Sister Ruth and Kid Cole applauded as one of the ladies of the church came up to recite a poem she'd written. Ruth realized while she was doing it that clapping her hands together was a little silly. Some of the others had engaged in a silent cheer with their hands, and she switched to their way of doing it.

The woman's voice was very different. It was the sound of someone who couldn't hear themselves anymore but spoke with an ease that proved she'd been able to hear when she was young.

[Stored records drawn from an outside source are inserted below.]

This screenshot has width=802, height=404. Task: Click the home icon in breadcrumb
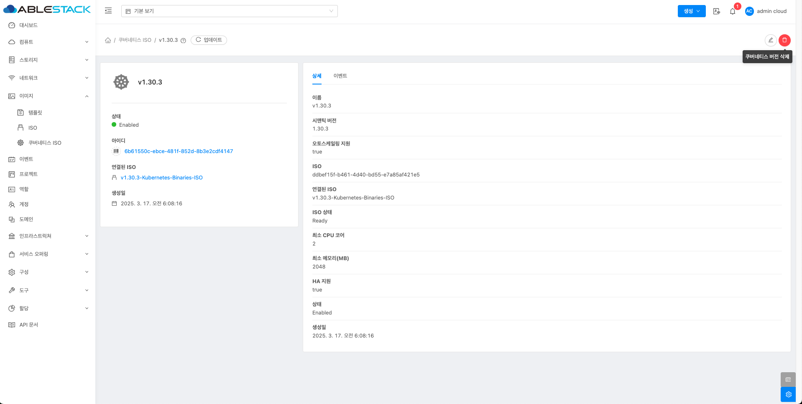pos(108,40)
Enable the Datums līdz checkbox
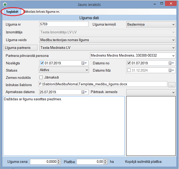Viewport: 179px width, 169px height. 129,70
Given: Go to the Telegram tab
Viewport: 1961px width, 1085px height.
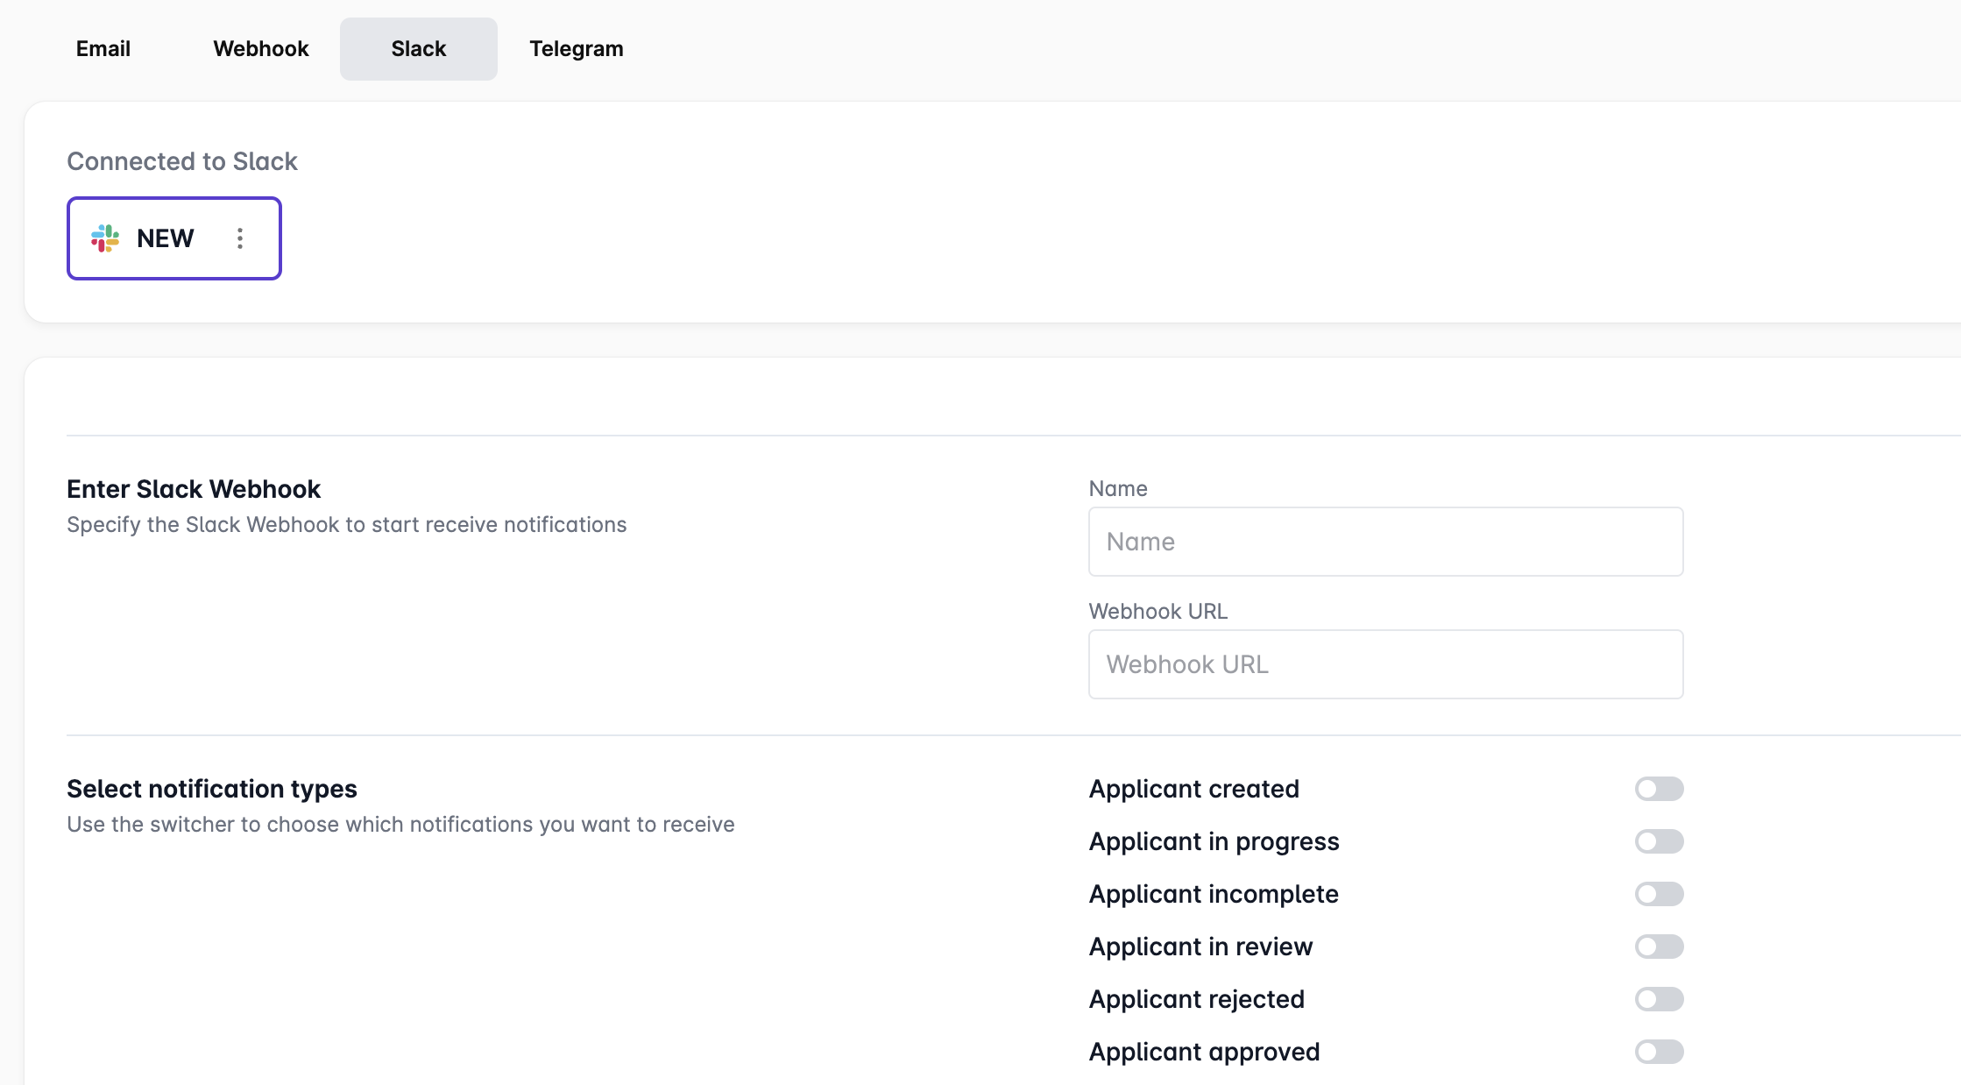Looking at the screenshot, I should point(577,49).
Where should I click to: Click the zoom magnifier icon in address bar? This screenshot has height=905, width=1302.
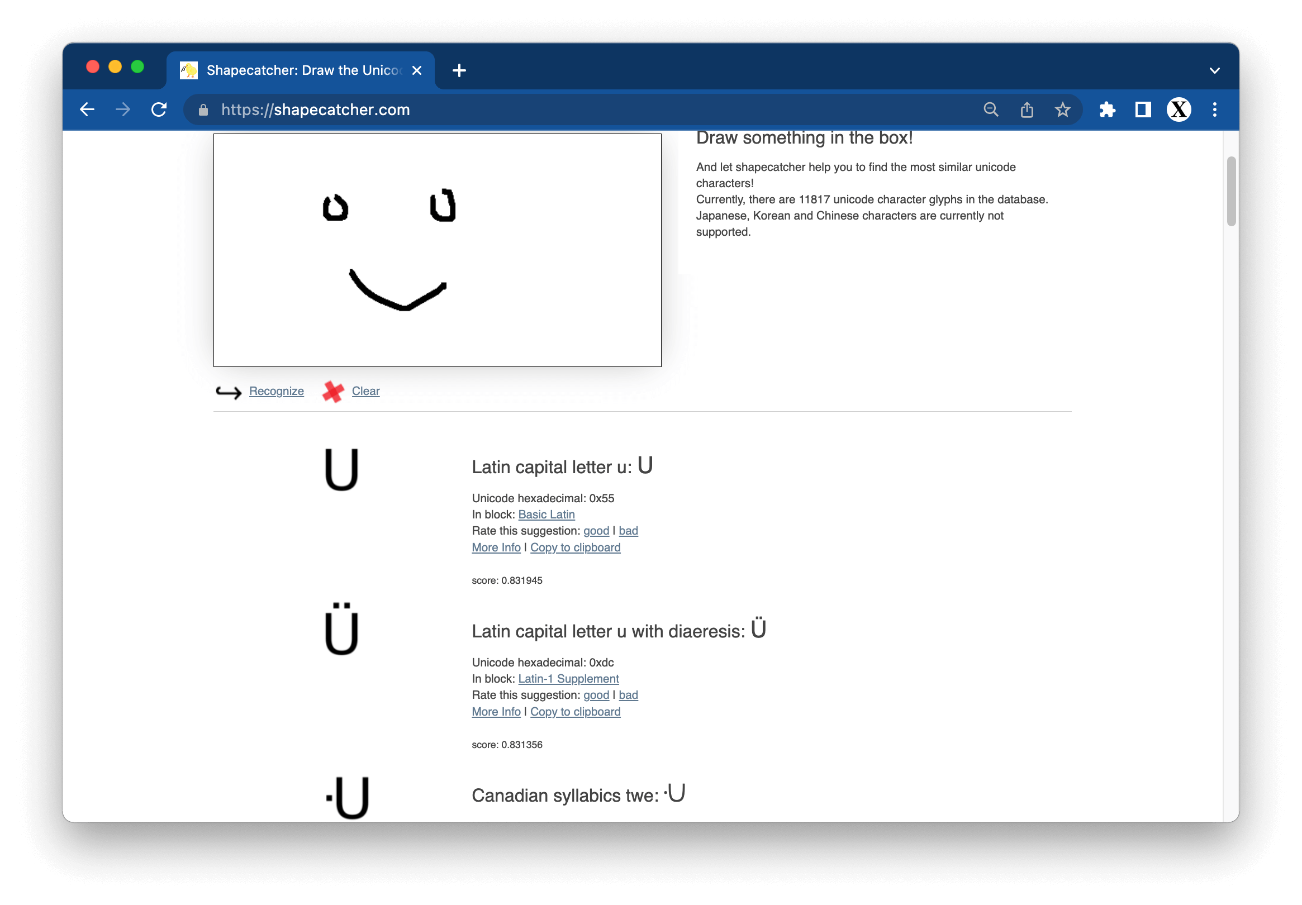(x=990, y=109)
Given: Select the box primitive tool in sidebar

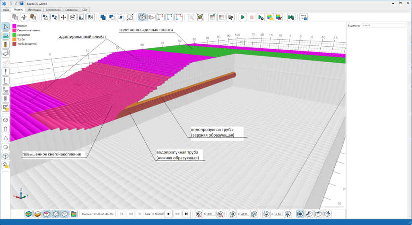Looking at the screenshot, I should point(6,120).
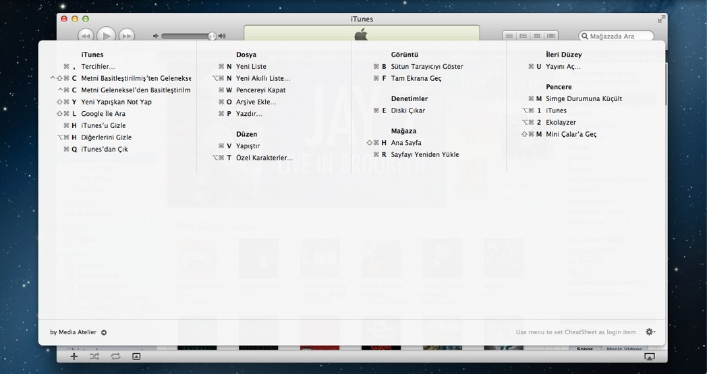Select Tercihler… in the iTunes shortcuts list
This screenshot has height=374, width=707.
[98, 67]
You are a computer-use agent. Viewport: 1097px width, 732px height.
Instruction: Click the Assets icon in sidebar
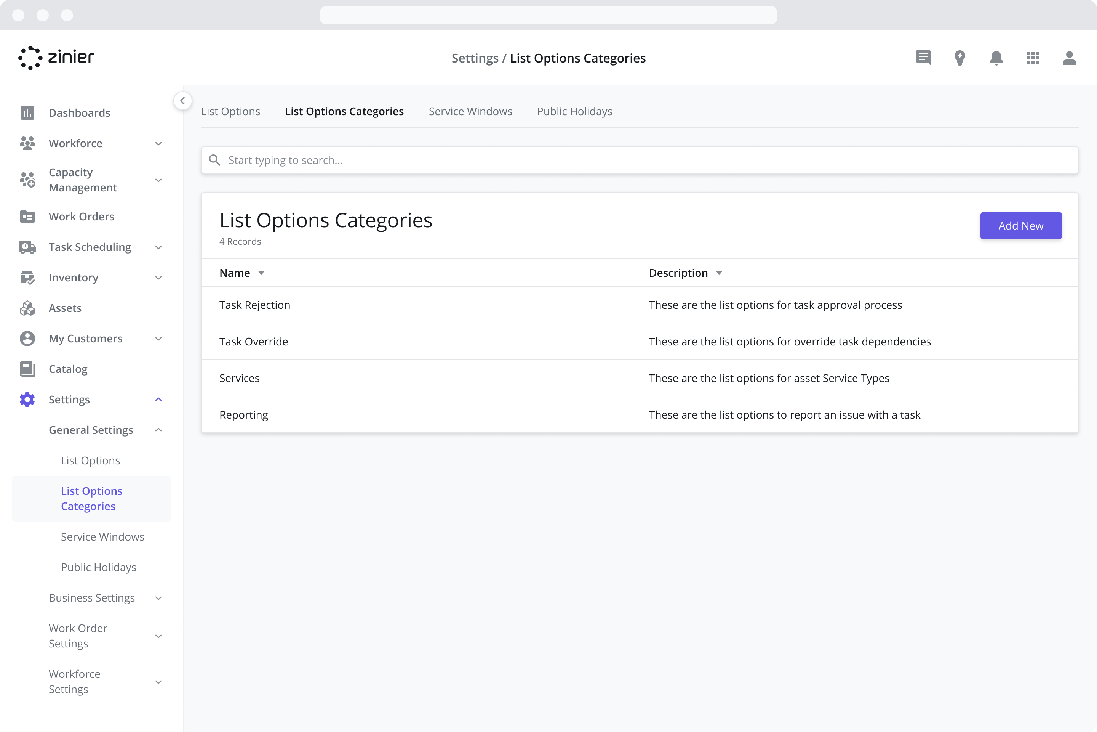(28, 308)
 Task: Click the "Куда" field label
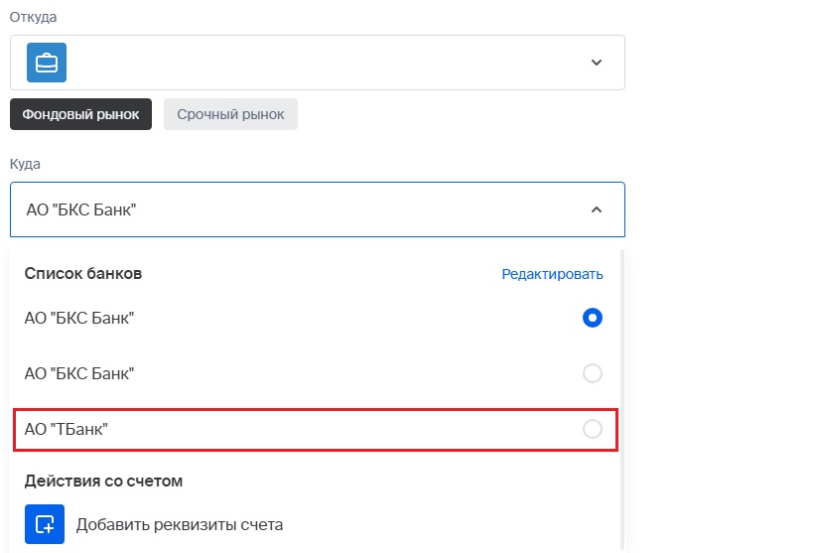[25, 163]
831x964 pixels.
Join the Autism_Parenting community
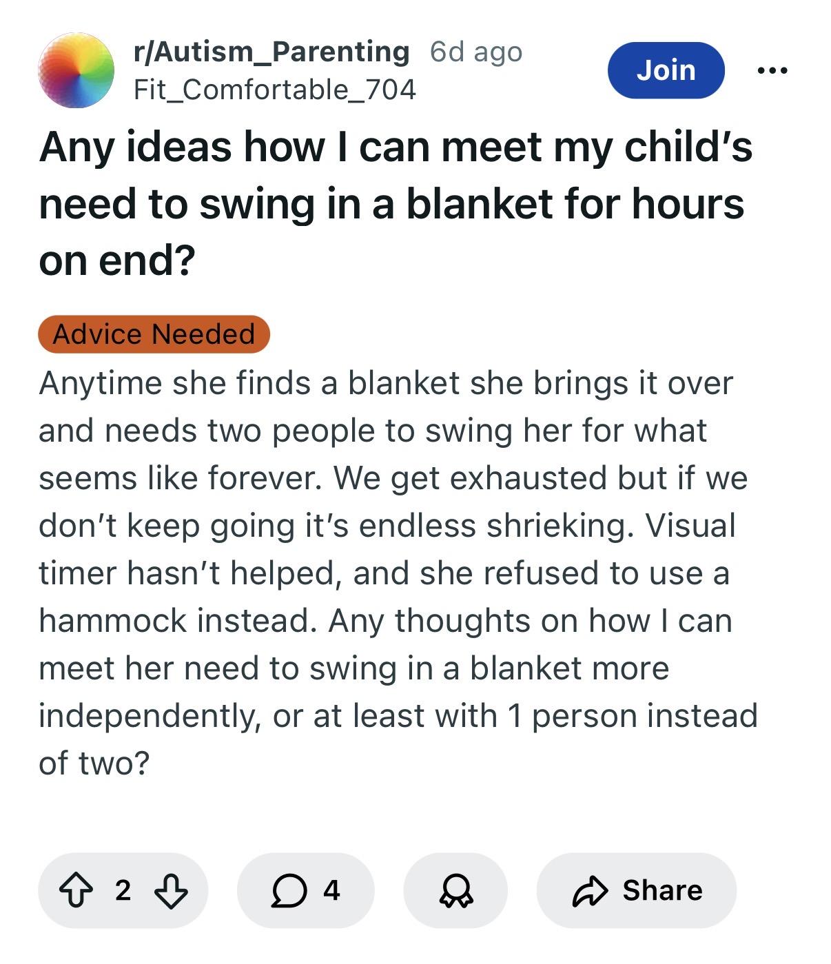(x=666, y=70)
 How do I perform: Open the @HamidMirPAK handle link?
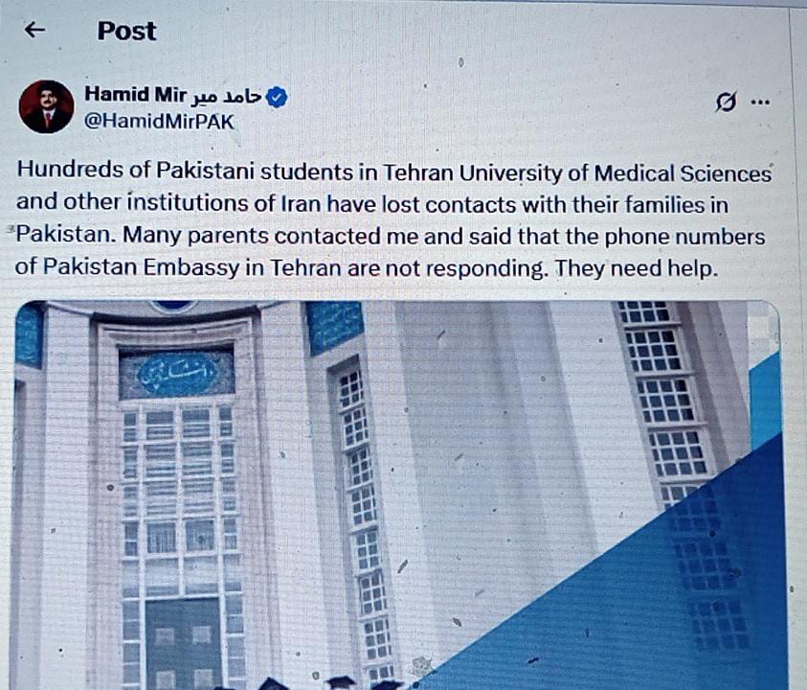pos(159,122)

"Yes, build for us a fane,
O friends! that may remain
A noble token of your heaven-born love;
Where, gather'd in that fold,
The wanderer may behold
The path that leads through care to bliss above.

Where we, the silent ones
To whom sweet nature's tones
Are like a sealed book to the curious eye,
May learn, with thankful mind,
Those cheering truths to find,

Whose power can draw the sting from sorrow's sigh."

It was a lovely, lengthy poem about the church. Ruth realized afterward in a way that she hadn't quite thought of before that being deaf was not a curse though perhaps a symptom of the Fall. Instead, it was an opportunity for the glory of God to come shining through as it was shining through the life of this woman, not in spite of her deafness but because of it. She did not pity these brothers and sisters, but she wanted to be a part of their ministry here to ensure those who couldn't hear with their ears heard the gospel with their heart.

"I want to donate a portion of our funds to this church," she whispered to Kid.

"I think it's a worthy cause, baby. You have my blessing."

The service ended with a hymn written by the reverend, and Ruth thought it summed up all their Christian walks quite nicely be they hearing or deaf, consumptive or whole.

"Through all my pilgrimage below,
Whate'er my lot may be,
In joy or sadness, weal or woe,
Jesus, I'll turn to Thee."

The End

A/N: Rev. Galludet was a real historical person as was the lady who wrote the poem for the church's anniversary. St. Ann's Church for Deaf Mutes was the United States' first deaf church and remains an active church today.